Problem to work on
Please continue the discussion thread about Excel below with the next few comments, starting after its final comment and leaving the listing aside.

Passage provided
I'm also one of the people trying to build a more convenient way to do these kind of things: https://hupreter.com


I have built 3 commercial products: a seating planner, a visual planner and a data transformation tool. I'm confident that Excel is the main competitor for all 3.


My wife uses Excel almost exclusively as a text layout tool. To the extent that while building an event plan in Excel she asked me, “What is 29 + 17?”


Not just Excel, the integrated scripting environment around it too. A lot of the heavy lifting in complex setups is done by custom VBA scripts.


Someday they'll update the VBA IDE to have some super basic features (like autoformatting or text highlighting or whatever). That'll be so great.


Someday accountants and business people everywhere will bite the bullet and spend the 5 hours or so it takes to get a working knowledge of R and finally step into the first world of programming languages.


Sign up for our mailing list (link in profile), that's what we are building (and more including support for collab editing, version control, and cloud native deployments).


Excel Never Dies except when you feed it more than 1 million rows which is very common these days. Completely outdated for many uses.


But that's rare for the vast majority of users. How many people need to really calculate with 1 million rows of data? That may be common in some fields, but when you hit that level of data, you know that you should be using other tools. Excel hits a solid sweet spot for a large percentage of the computing public.


Agreed. People who use Excel daily knows it's limitations.

They know that it can't work with huge amount of data, but they do know they could have their internal tech team upload the data into their database and send them a snippet of the data.


Try telling that to the UK government:

https://www.bbc.co.uk/news/technology-54423988


Excuse me, our Tory government has a long history of competence.

/s


PowerPivot is one of the best ways to start exploring an unfamiliar dataset of 1 to 10 million records. Built into Excel.


Excel is like Emacs for non-programmers. It's a sandboxing tool for your imagination to go wild.


OT, but does anyone remember the easter egg in excel that literally opened up a flight sim?


Most important keystroke when working on a spreadsheet, cntl-z, Undo.


Except for when it plunges itselfs into the fiery pits of Mordor


Excel is programming. fight me.


Excel is horrible to program in. Example: I needed to import a bunch of URLs, then pull the query params out and auto-create a SQL query based on those. I was able to do it, but when I entered the Visual Basic editor, it was a whole new word of UI hurt.

Source data
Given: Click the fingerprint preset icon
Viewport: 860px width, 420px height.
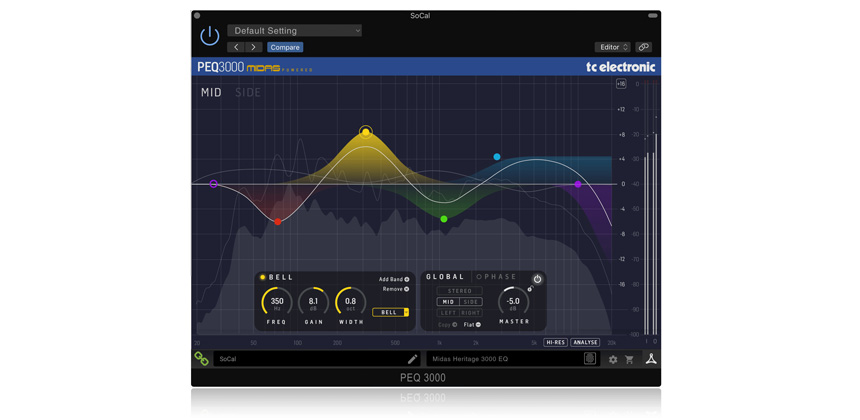Looking at the screenshot, I should click(590, 359).
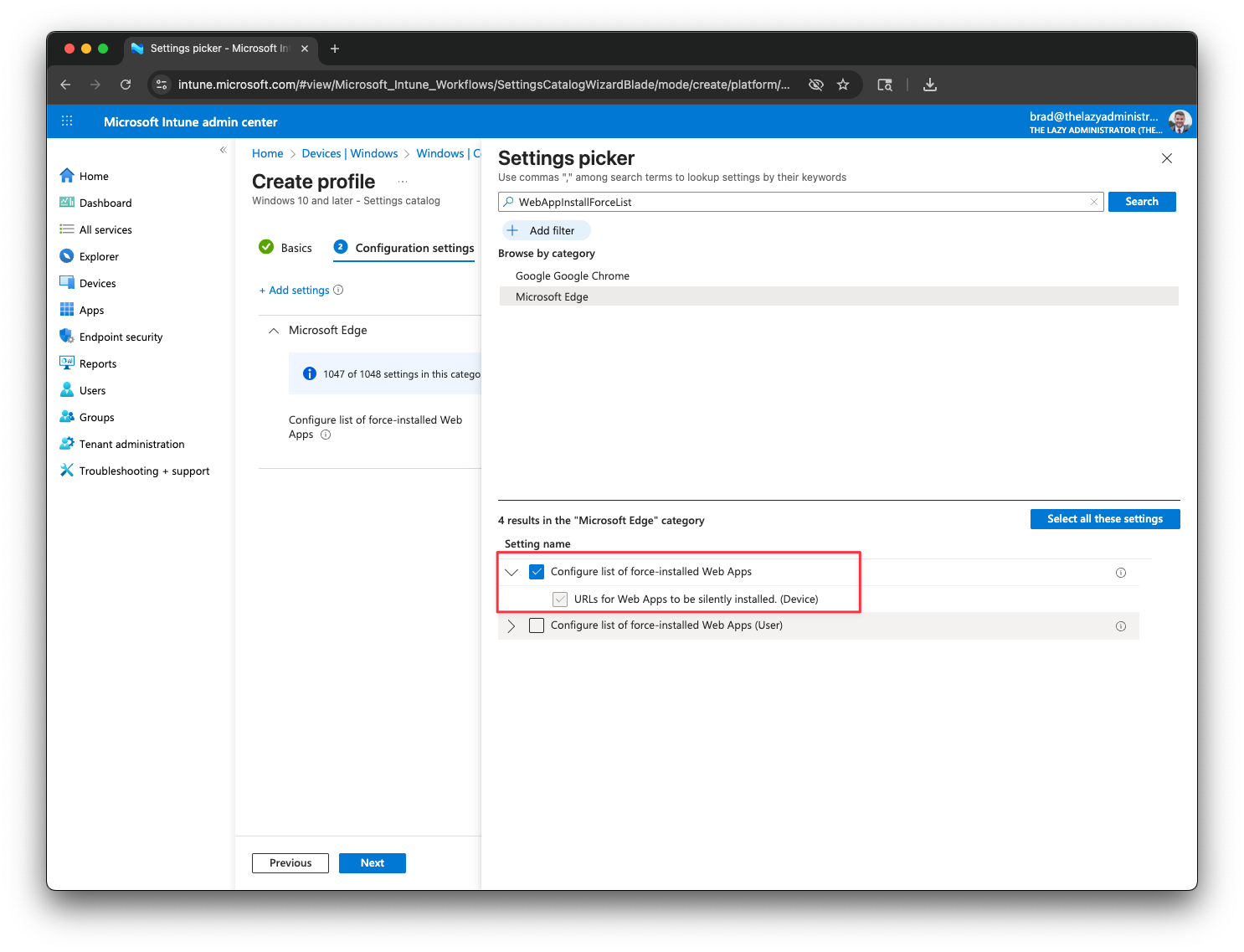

Answer
That sounds like probably the sort of thing that shouldn't be done in Excel though.


I like to push software around, but yes, there are better ways to do this.


> Excel is horrible to program in.

VBA, and the built-in DE for it, isn't great, but you can program Excel other ways (Office Add-In, xlwings, etc.)


>But there’s one software product born in 1985

Excel born in 85? Ok, but spreadsheets were around long before Excel


That's discussed in the article.


And long before computers!


> Excel, and more importantly, the spreadsheet is the best way to build intuition for a dataset, hands down.

Excel is a low-dimensional, untyped, flat database. I couldn't think of something worse. It has been successful only because its design mimicked traditional accounting books. But for more complex datasets, ugh.

Back in NeXTSTEP days there was Lotus Improv (and later Lighthouse Design Quantrix). It permitted high dimensions, true names for rows, columns, hypercolumns, cells, and so on, and sophisticated modeling capabilities. It was, clean, required none of the ugly bug-filled hacks you see in Excel, and very easy to get your head wrapped around. Of course it's dead now.


> It permitted high dimensions, true names for rows, columns, hypercolumns, cells, and so on, and sophisticated modeling capabilities. It was, clean, required none of the ugly bug-filled hacks you see in Excel, and very easy to get your head wrapped around. Of course it's dead now.

Do named ranges in Excel not match some of what you're after here?


A little bit. But it's hard to explain just how advanced Improv was (and still is).